Selected passage:

^^^^^^^^^^^^^^^^

Showing posts with label Asperger's. Show all posts
Showing posts with label Asperger's. Show all posts

Wednesday, February 6, 2013

The benefits of low eye contact

Like most people on the Autism spectrum making eye contact with people is not an instinctual thing for me. In fact it makes me uncomfortable and is distracting. But I have learned how to do it and I can usually even do it while sparing half a mind to pay attention to something else as well. But is it always worth it to put in that effort?
photo by Michele Laterza
Some time ago I was experimenting with wearing sunglasses to what effect taking eyecontact out of the equation would have on causal interactions like dealing with the checkout clerk. One of the first things I noticed was that more people were getting in my way at the grocery store. Or to be more accurate not getting out of my way. On subsequent observation and reflection it seems that a woman walking towards on a collision path and looking at you without meeting your eyes triggers some sort of social response and leads to alteration of of path to avoid collision.
Just to be clear, I don't think I started out making the assumption that other people would be the ones to change their path. But because of my trouble correctly perceiving and interpreting motion I take a second or two longer than most people to change my path. The fact that people were preemptively moving out of my way probably increased my subconscious belief that vectors were likely to change so that I needed to give things time to settle down.
Lack of eye contact also does cut down on surprise occurrences of chit-chat. Since I find chit-chat almost uniformly stressful the decrease in its incidence does sometimes seem like an OK trade off for unintentionally appearing less friendly. Overall I do think meeting people's eyes is a very good skill to have so you can use When you WANT to. But our goal shouldn't be to use eye contact just like neurotypicals. The goal is to communicate in a way that can be. Understood, not to put on a mask and pretend to be normal.

Saturday, October 13, 2012

Cost of communication

I was reading my sister’s post on language and it got me thinking about the effort we put into communicating. In contrast to sister’s skill, I always knew I was bad at language. English may be my mother tongue but I still remember problems with English pronunciation in first grade. Occasionally I still have problems though most peoples will hear what they expect to hear and not notice it. At most a few think I have an accent. Required foreign language course always seemed sadistic to me when they penalized beginners for spelling mistakes, as I was always severely behind in English spelling and to this day rely heavily on spell checkers. And as someone with Aspergers just mastering the mechanics of speech and writing didn’t lead to real communication. I was very lucky to be introduced to genre fiction where communication was stripped down to bare essentials, and it’s causes and effects all put down in black and white were I could study it and start to see patterns.

^^^^^^^^^^^^^^^^

Data:
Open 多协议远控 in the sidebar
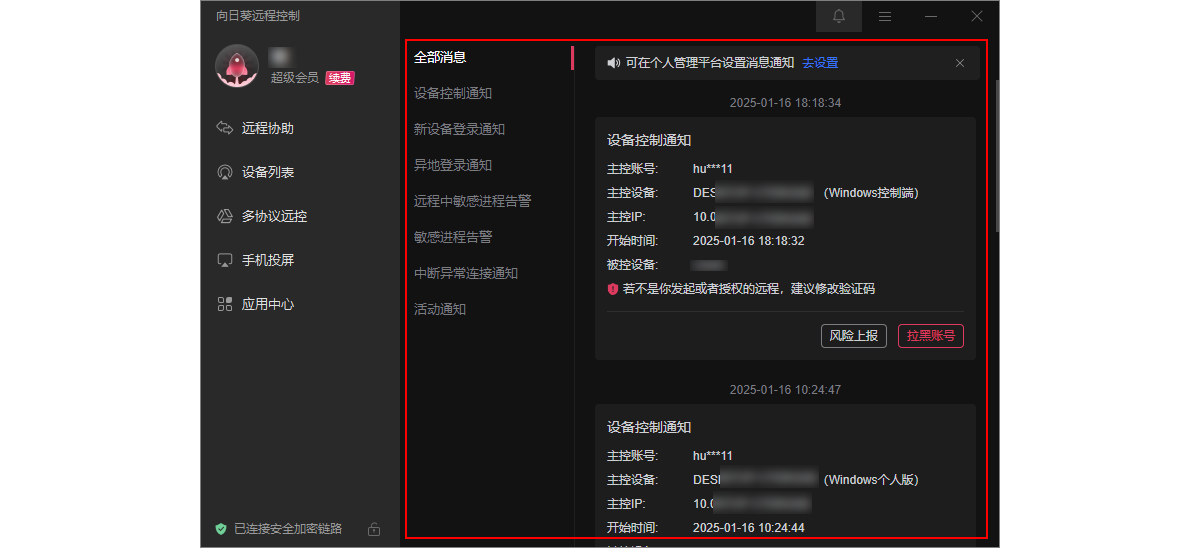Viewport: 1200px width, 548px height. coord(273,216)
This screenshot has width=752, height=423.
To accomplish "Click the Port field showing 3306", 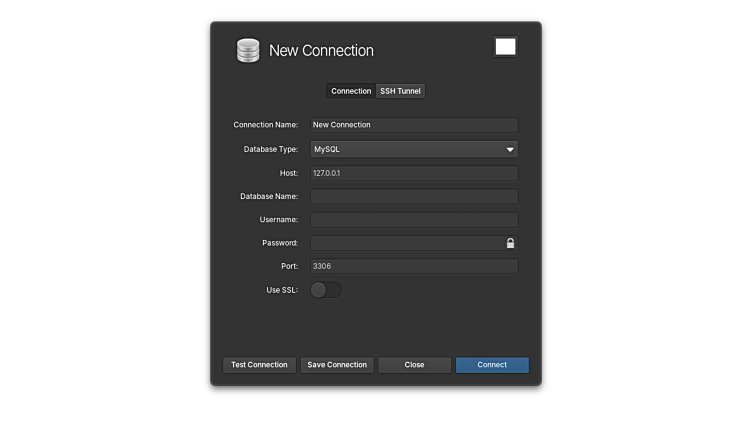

^^^^^^^^^^^^^^^^

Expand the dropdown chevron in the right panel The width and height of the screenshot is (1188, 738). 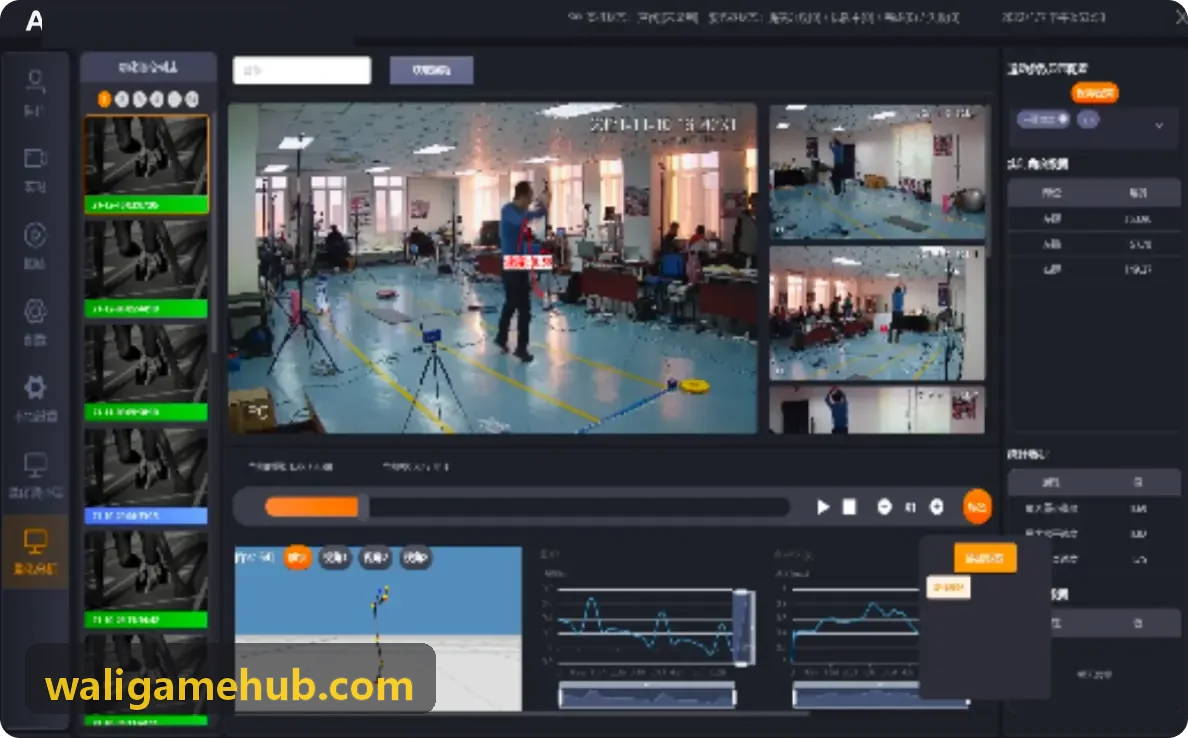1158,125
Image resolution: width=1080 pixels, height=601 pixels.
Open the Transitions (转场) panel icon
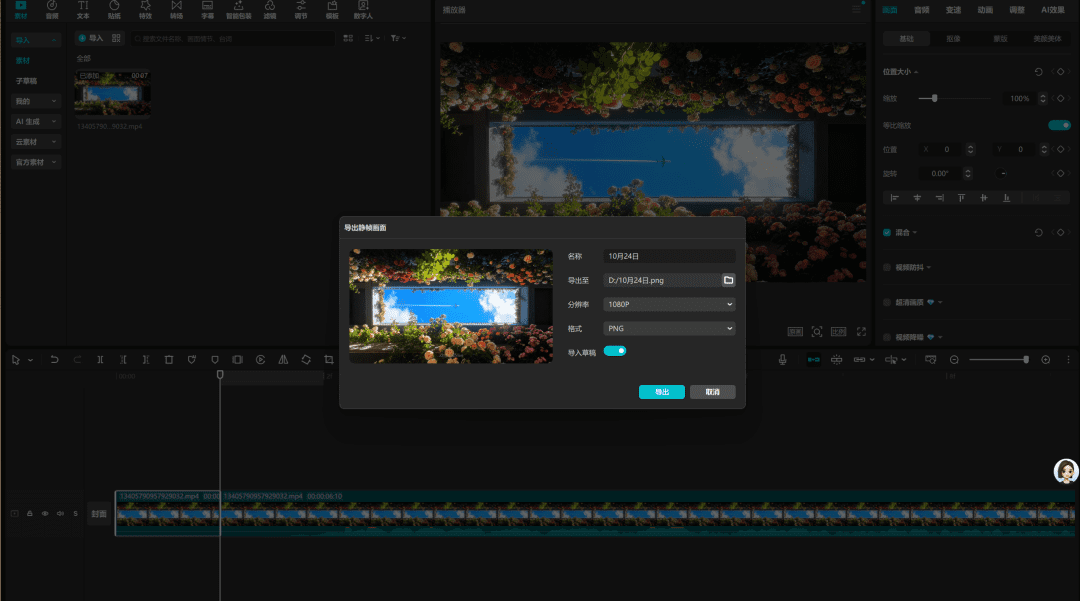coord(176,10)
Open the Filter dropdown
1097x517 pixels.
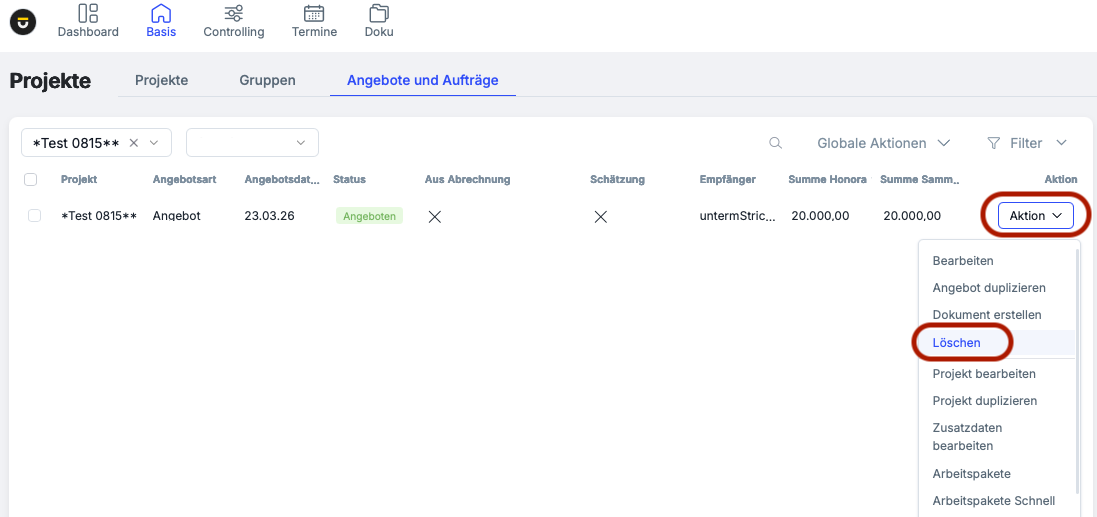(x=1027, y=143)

^^^^^^^^^^^^^^^^

Exercises to complete:
(A) Set down the part of the blog posts that opens with the words containing "Lack of eye" and closes with "to be normal.".
(B) Answer these questions about the blog posts:
(i) What did the writer wear to take eye contact out of casual interactions?
(ii) What kind of fiction was the writer introduced to?
(iii) On what date was the post titled "Cost of communication" published?
The lines have nothing to do with the blog posts.

Completed exercise:
(A)
Lack of eye contact also does cut down on surprise occurrences of chit-chat. Since I find chit-chat almost uniformly stressful the decrease in its incidence does sometimes seem like an OK trade off for unintentionally appearing less friendly. Overall I do think meeting people's eyes is a very good skill to have so you can use When you WANT to. But our goal shouldn't be to use eye contact just like neurotypicals. The goal is to communicate in a way that can be. Understood, not to put on a mask and pretend to be normal.

(B)
(i) Sunglasses.
(ii) Genre fiction.
(iii) Saturday, October 13, 2012.